Walling v. Jacksonville Paper Co.
Headline: Wholesale paper distributor must follow federal wage-and-hour rules for employees handling interstate shipments, as Court allows coverage when warehouse stops are part of a continuous interstate movement.
Holding:
- Covers warehouse workers handling interstate goods under federal wage-and-hour law.
- Allows wages and overtime rules to apply even when goods stop briefly in local warehouses.

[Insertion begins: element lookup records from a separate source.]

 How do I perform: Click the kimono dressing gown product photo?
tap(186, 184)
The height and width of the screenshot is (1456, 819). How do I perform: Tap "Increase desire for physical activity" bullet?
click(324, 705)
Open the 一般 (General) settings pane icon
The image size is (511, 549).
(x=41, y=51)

- Requires district courts to make new factual findings about which employees are covered.
Summary
Background
The Administrator sued a wholesale paper distributor that operates branch warehouses across several southeastern states, seeking to stop the company from violating the federal Fair Labor Standards Act (wage-and-hour law). Five branches plainly make interstate deliveries; the dispute concerned seven branches that receive interstate shipments but do not themselves deliver goods across state lines. The company sometimes fills special orders, sometimes stocks items for regular customers, and sometimes brings interstate deliveries into a warehouse before sending them on.
Reasoning
The Court addressed whether goods that enter a local warehouse remain "in commerce" for purposes of the wage-and-hour law. The Court said the Act was meant to reach the farthest parts of interstate commerce and that a brief or convenient pause in a warehouse does not automatically end an interstate journey. If goods move with practical continuity from out-of-state suppliers through the warehouse to identified customers—for example when filling prior orders, contracts, or special orders—then the employees handling those goods are doing work "in commerce" and are covered. At the same time, the Court rejected a blanket rule covering all local wholesale activity. It found the Administrator had not proved that routine stocking based only on anticipated customer needs showed the necessary continuity for coverage.
Real world impact
The decision makes clear that some warehouse and delivery work tied to interstate shipments is subject to federal wage-and-hour rules, especially when filling prior orders or contracts. The case was sent back for the District Court to make specific factual findings about which employees’ work fits that rule, so coverage for particular workers depends on the local evidence and may change after those findings.